**DOCUMENT PASSAGE:**
**********

Metadata, who one communicates with, where one communicates, how one communicates, how long one communicates, the IP address of one’s computer, etc is even more valuable in most instances than the communications themselves. And as of this moment it appears that the NSA has free reign over this information.
At ACC we’ve long been concerned with these issues. Powerful algorithms which can sift through vast stores of data to find patterns are currently being deployed and are becoming more powerful with each passing week. Do you take blood pressure medication? Have you gone to a gun range? What about a strip club? Put these dots together and an outline of an individual quickly emerges.
What is of particular concern is that if the NSA is free to search this data (in clear violation of the 4th Amendment), it is only a matter of time (if the capability doesn’t exist already) until people who have committed no crime, but either have relatives in prison, are inclined to go to gay bars, have the wrong prescription, been to a Tea Party rally, etc, are lumped into “threat categories.” If one falls within this “threat catagory” then extra scrutiny is applied, even though a person has done nothing wrong.
This is the problem with the people who say, “Well I don’t do anything wrong. I have nothing to hide.” (Though thankfully there seem to be many fewer of these people in recent months.) You may not think that you do anything wrong. You may think your actions are completely above the board, and that any reasonable person could see that you are not interested in causing any trouble, but what if it’s not a “reasonable person” doing the digging? An algorithm analyzing your data might highlight you because you happen to live in the wrong part of town, are of the wrong ethnic disposition, sexual orientation, political persuasion (heck the government already targets people for this), religion, even (and probably especially) medical history.
The thing that is particularly scary about metadata trolling is not actually the algorithms themselves, but the creators of these algorithms who are subject to human frailty.
What might look like an important constellation of data points today may turn out not to be. And one can bet that the flavor of these data points will change with any change in government. If being a Tea Party member is frowned upon today, being a member of the AFL-CIO might be if some big government conservative takes the White House. This is a recipe for terrible things.
Power over metadata is incredible power over the American people. Should such power be vested in agency cloaked in “Top Secret” clearances, with a “Top Secret” budget?
Powerful computer algorithms can analyze the metadata to expose patterns and to profile individuals and their associates, Eckersley said.

**********

**MATERIAL PROVIDED:**
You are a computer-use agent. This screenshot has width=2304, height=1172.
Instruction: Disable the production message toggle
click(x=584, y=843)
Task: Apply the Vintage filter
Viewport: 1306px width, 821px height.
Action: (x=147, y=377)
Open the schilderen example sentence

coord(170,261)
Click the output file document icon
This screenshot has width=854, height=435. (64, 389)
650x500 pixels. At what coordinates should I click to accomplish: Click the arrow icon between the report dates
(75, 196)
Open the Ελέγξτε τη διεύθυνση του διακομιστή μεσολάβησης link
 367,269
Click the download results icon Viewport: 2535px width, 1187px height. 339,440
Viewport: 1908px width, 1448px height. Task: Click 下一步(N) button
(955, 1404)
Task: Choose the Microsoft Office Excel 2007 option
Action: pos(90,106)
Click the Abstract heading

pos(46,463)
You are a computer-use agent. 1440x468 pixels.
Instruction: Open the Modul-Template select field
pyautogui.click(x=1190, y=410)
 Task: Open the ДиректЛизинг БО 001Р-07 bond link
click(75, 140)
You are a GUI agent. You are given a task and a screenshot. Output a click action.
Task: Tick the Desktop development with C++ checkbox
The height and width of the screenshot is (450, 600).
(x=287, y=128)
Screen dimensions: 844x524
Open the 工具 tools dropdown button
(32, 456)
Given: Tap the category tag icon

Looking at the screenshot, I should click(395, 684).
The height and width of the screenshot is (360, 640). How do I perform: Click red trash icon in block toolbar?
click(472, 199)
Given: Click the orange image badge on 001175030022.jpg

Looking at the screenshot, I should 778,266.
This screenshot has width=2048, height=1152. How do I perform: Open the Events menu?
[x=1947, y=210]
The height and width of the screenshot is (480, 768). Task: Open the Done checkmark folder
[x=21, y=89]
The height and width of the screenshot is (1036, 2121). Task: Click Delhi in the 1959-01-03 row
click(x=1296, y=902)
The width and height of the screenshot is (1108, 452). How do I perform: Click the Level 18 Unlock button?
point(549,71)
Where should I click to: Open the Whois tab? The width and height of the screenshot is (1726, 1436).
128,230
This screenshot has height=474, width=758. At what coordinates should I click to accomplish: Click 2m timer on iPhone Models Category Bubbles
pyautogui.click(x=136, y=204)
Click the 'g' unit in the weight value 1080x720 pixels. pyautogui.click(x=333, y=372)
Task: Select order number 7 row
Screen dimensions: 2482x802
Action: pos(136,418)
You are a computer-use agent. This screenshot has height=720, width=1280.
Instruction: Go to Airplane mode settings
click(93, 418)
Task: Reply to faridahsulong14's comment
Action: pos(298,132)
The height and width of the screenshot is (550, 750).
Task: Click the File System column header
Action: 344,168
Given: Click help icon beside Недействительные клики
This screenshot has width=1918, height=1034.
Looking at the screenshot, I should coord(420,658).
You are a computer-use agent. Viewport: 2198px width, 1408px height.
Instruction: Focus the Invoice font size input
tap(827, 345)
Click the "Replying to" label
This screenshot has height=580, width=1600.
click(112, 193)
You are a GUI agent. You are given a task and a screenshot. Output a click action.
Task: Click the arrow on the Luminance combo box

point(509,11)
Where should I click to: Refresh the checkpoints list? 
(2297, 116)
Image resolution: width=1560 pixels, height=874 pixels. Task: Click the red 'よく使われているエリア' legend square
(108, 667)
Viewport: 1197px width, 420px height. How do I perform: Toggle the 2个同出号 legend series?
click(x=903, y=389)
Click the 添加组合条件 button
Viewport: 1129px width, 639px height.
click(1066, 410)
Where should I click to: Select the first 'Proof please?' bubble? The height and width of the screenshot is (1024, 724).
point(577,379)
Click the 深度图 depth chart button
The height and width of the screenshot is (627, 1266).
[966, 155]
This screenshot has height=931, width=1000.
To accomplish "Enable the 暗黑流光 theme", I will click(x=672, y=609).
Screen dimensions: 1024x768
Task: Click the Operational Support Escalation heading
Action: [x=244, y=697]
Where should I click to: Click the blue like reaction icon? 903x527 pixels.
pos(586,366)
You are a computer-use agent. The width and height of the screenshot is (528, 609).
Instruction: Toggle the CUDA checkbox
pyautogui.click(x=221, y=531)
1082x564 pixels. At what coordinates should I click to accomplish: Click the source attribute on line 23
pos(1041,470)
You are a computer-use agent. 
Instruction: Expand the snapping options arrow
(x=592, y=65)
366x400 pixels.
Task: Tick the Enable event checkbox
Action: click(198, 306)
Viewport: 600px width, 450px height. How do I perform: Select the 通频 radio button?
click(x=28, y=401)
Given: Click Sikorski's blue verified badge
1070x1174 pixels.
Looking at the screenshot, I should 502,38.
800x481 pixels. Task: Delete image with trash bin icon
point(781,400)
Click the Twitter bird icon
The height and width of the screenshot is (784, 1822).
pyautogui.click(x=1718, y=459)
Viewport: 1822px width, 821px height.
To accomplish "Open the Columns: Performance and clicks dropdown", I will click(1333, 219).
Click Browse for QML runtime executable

**********

**REQUIRED WORK:**
A - Output the stretch of the NSA metadata passage from "At ACC we’ve" through "done nothing wrong.", copied word for word.
B - In the NSA metadata passage, what are the creators of the algorithms said to be subject to?
The listing has no connection to the passage on NSA metadata.

**ANSWER SECTION:**
A -
At ACC we’ve long been concerned with these issues. Powerful algorithms which can sift through vast stores of data to find patterns are currently being deployed and are becoming more powerful with each passing week. Do you take blood pressure medication? Have you gone to a gun range? What about a strip club? Put these dots together and an outline of an individual quickly emerges.
What is of particular concern is that if the NSA is free to search this data (in clear violation of the 4th Amendment), it is only a matter of time (if the capability doesn’t exist already) until people who have committed no crime, but either have relatives in prison, are inclined to go to gay bars, have the wrong prescription, been to a Tea Party rally, etc, are lumped into “threat categories.” If one falls within this “threat catagory” then extra scrutiny is applied, even though a person has done nothing wrong.

B - Human frailty.